### PROBLEM REQUIREMENTS
Leave out the pictures, then output the lines of the records below from the first through the one containing "[Employment] (1471, 86)".

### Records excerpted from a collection
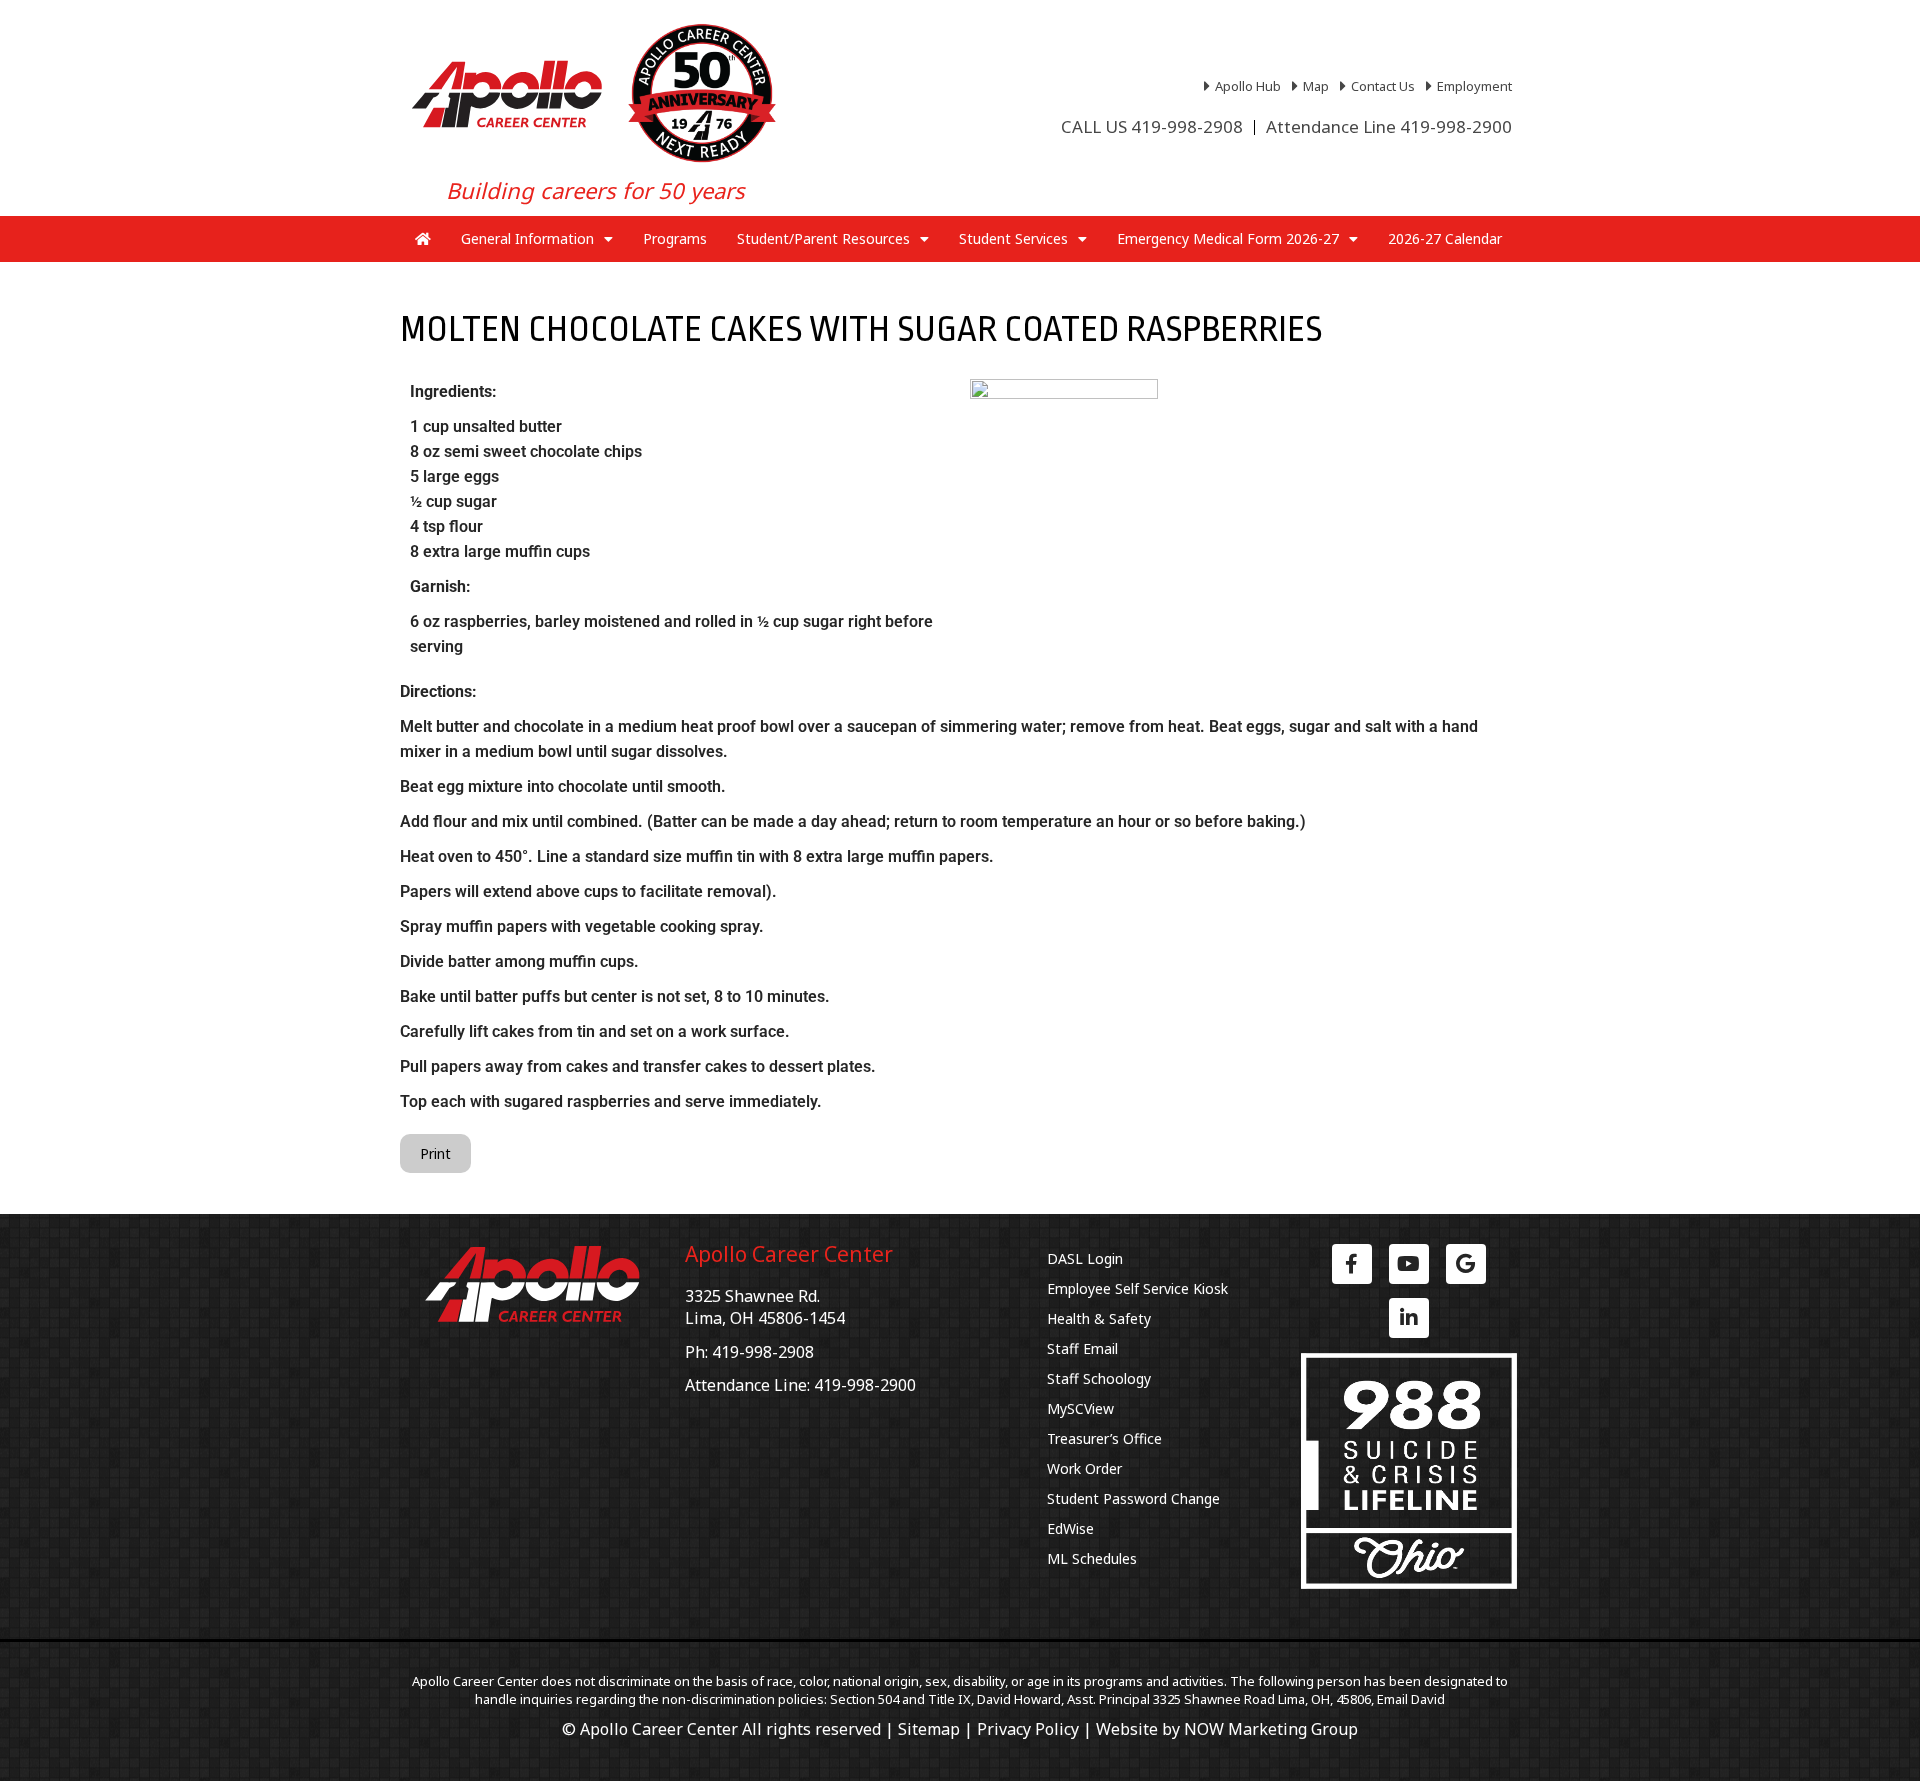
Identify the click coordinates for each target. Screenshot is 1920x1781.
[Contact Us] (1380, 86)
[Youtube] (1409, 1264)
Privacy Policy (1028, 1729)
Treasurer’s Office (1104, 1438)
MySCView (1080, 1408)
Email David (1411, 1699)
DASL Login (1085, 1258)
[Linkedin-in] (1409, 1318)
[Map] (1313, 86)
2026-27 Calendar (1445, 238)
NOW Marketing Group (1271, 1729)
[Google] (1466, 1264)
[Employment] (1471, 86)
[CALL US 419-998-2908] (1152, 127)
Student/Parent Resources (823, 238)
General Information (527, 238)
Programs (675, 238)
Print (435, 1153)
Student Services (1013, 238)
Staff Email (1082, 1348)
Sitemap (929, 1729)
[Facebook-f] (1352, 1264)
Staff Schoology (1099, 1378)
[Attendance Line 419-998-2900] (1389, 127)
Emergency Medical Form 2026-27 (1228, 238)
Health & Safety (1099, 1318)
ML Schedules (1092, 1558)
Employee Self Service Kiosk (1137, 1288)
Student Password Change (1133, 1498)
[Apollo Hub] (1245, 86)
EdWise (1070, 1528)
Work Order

### COMPLETED EXERCISE
Identify the click coordinates for each target. Screenshot is 1920x1781.
[Contact Us] (1380, 86)
[Youtube] (1409, 1264)
Privacy Policy (1028, 1729)
Treasurer’s Office (1104, 1438)
MySCView (1080, 1408)
Email David (1411, 1699)
DASL Login (1085, 1258)
[Linkedin-in] (1409, 1318)
[Map] (1313, 86)
2026-27 Calendar (1445, 238)
NOW Marketing Group (1271, 1729)
[Google] (1466, 1264)
[Employment] (1471, 86)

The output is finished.